Goldsmiths & Silversmiths Co., a substantial retail jewelry and silversmithing company, was founded in 1880 at 112 Regent Street, a location previously occupied by John Joseph Mechi. The Goldsmiths and Silversmith Company was initially established by partners William Gibson and John Langman. In 1893, they absorbed Goldsmiths' Alliance Ltd. (later known as A.B. Savoury & Sons) and transitioned into a limited liability company. William Gibson passed away in November 1913 at the age of 74, leaving an estate worth £305,601. About £150,000 of this estate was directed to assist poor and deserving farmers according to his will.

Goldsmiths & Silversmiths Co. were jewelers, silversmiths, and dealers who sold directly to the public at manufacturers' cash prices. The Regent Street building, occupying roughly a quarter of an acre, was rebuilt in 1928. It is now the official residence of Garrard & Co Ltd, the Crown Jewellers, who merged with Goldsmiths & Silversmiths Co Ltd in 1952. The company prided itself on being more than just retailers, offering substantial savings to consumers—between 25 and 50 percent—by selling at prices formerly exclusive to the trade.


Alexander Macrae, the company's founder, was initially recorded at 32 Bow Street in Covent Garden. After Martin Goldstein's arrival, the company was renamed Macrae & Goldstein. Goldstein took over in 1878 and relocated to Leicester Square, trading under his own name. In October 1886, Cornelius Joshua Vander, a jeweler and silversmith's son, bought the business. Vander assured clients of his personal care and expertise, retaining all dies, patterns, and most of Goldstein's laborers.

After Vander's death in 1904, his sons Henry and Alfred took over. The company grew post-WWI, launching a secondhand silver department in 1921. In the 1920s, C.J. Vander supplied prestigious stores like Tessier's Bond Street, D & J Welby, Hancocks & Co., and the Goldsmiths & Silversmiths Company. Due to WWII, they relocated temporarily in 1941 and returned to Fetter Lane in 1943, halting production to retrain silversmiths.

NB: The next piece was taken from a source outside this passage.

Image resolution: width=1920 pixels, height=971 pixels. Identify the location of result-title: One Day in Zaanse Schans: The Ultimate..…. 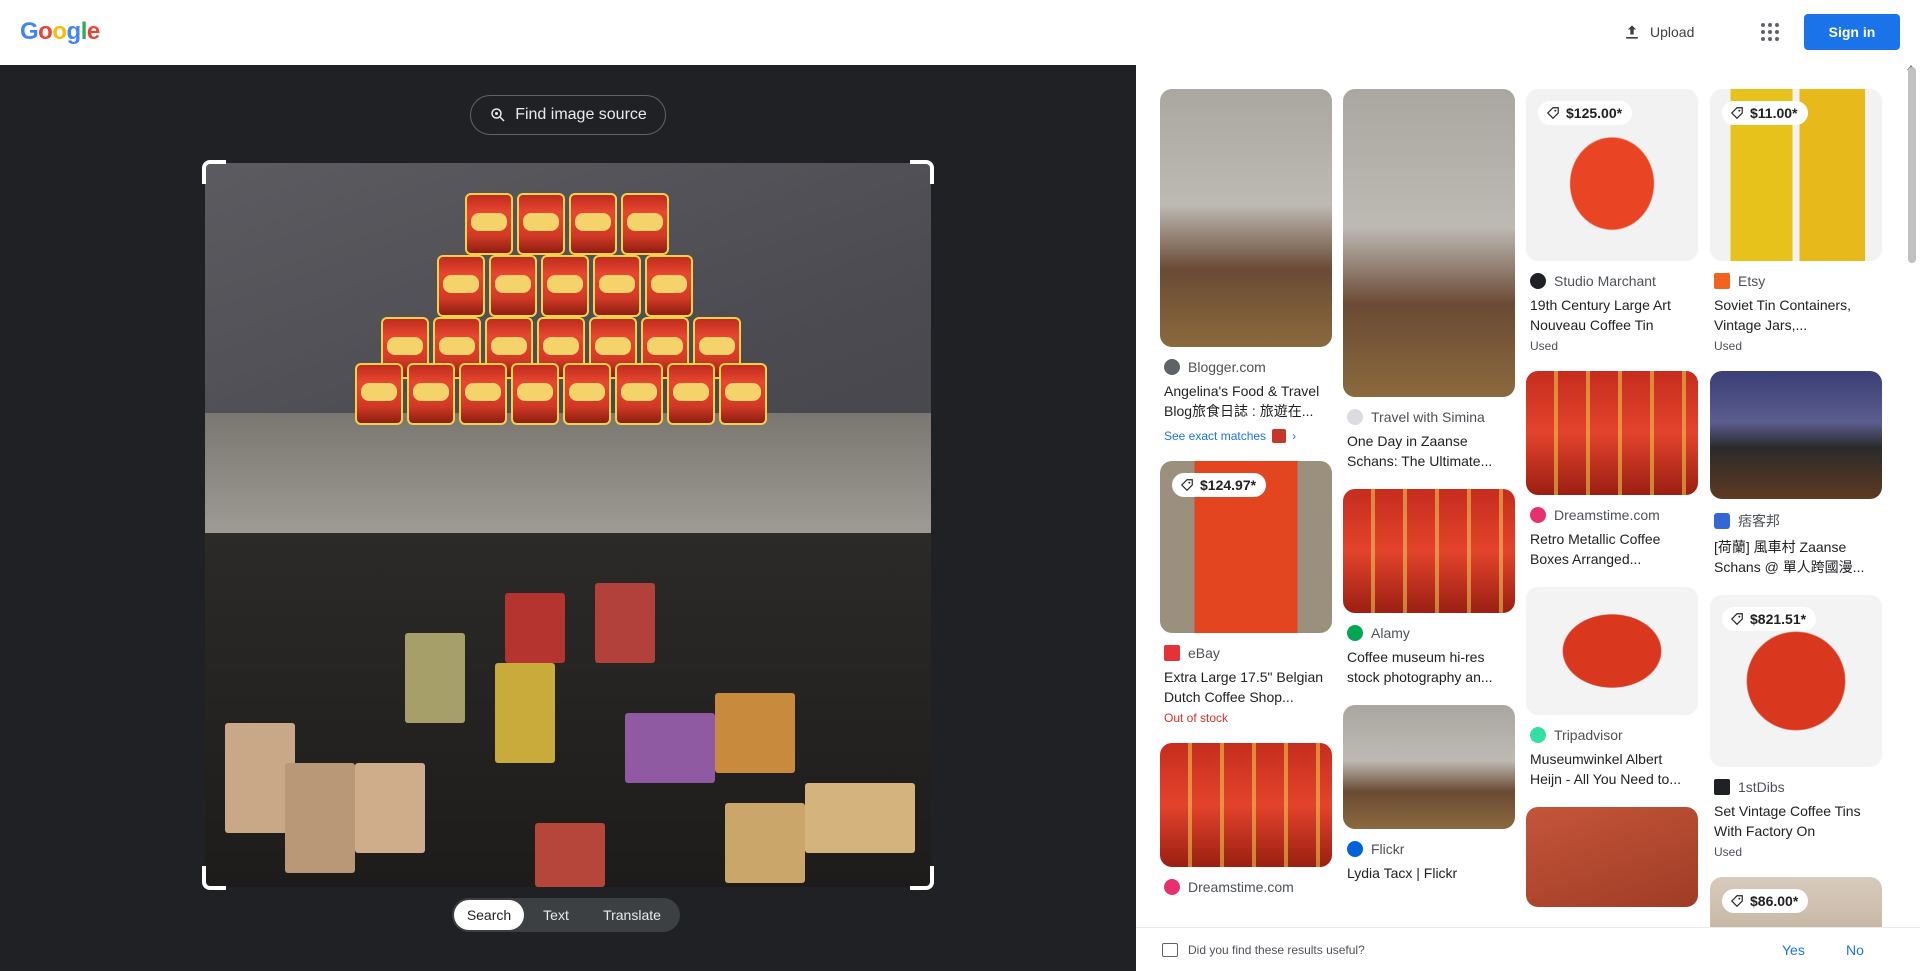
(1429, 448).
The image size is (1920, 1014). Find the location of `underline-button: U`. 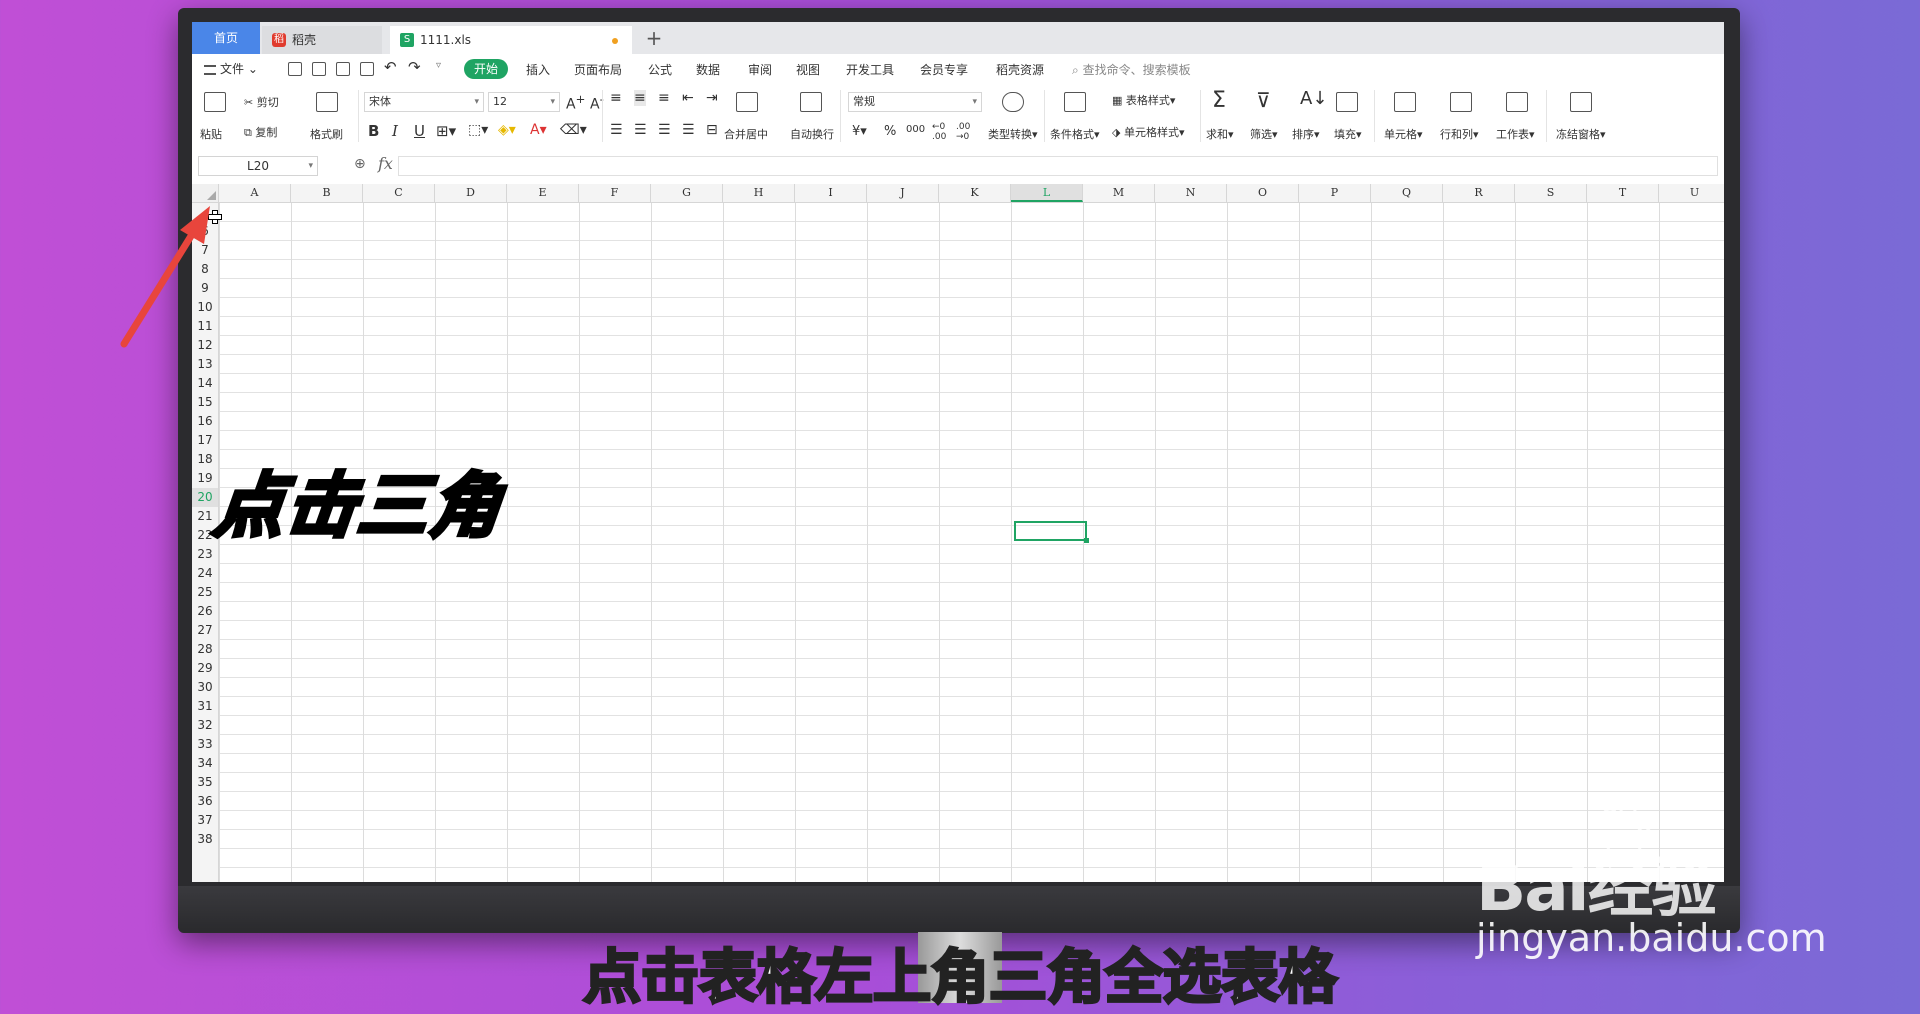

underline-button: U is located at coordinates (420, 131).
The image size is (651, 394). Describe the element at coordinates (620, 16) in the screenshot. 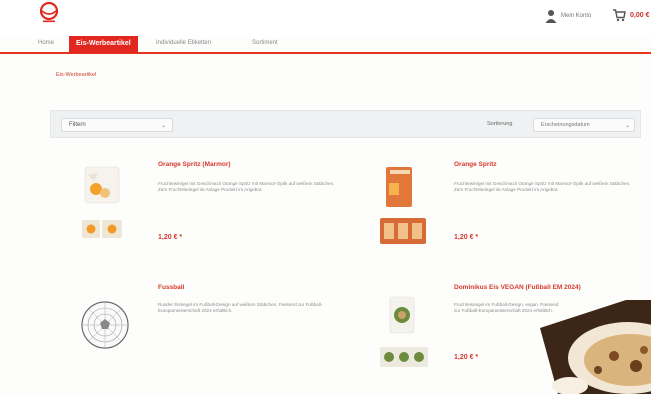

Towards the end of WWII, John Hodges, the managing director of the Goldsmiths & Silversmiths Company, contacted Vander's about steel box dies acquired from Francis Higgins. These dies, stored in Edward Barnards and Sons Ltd's basement, were intended for post-war production. The cutlery dies originated from mergers and takeovers involving Eley, Fearn & Chawner, Chawner & Co., William and Elizabeth Eaton, and Holland Aldwinckle and Slater. However, Barnards could not use the massive fly press, with arms sixteen feet across, so Arthur Vander and Goldsmiths & Silversmiths Co. sought alternatives. Vander's explored using the dies in a power-driven press via the Royal Mint, eventually purchasing a secondhand machine that was still in use at their Hatton Garden workshop until it closed.


This prominent manufacturing silversmith firm was the largest in England outside of London, Birmingham, and Sheffield. Established by W. Woodman in Bristol at the end of the 18th century, it was later succeeded by Robert Williams, who partnered with his sons, James and Josiah Williams. Upon Robert Williams' retirement in 1853, the business was renamed James and Josiah Williams. By 1877, James had passed away, and Josiah partnered with George Maudsley Jackson. Josiah retired in 1879, leaving Jackson as the sole partner.

Following the closure of the Exeter Assay Office in 1883, George Jackson registered the first hallmark for Josiah Williams & Co. at the London Assay Office, while maintaining the Bristol address. In 1884, David Fullerton joined as a partner. Jackson retired in 1915, and Fullerton took sole control, later becoming chairman when the firm became a limited liability company. Fullerton died in 1930, a decade before their factory was destroyed in a major air raid during WWII that devastated many historic buildings in the heart of Bristol.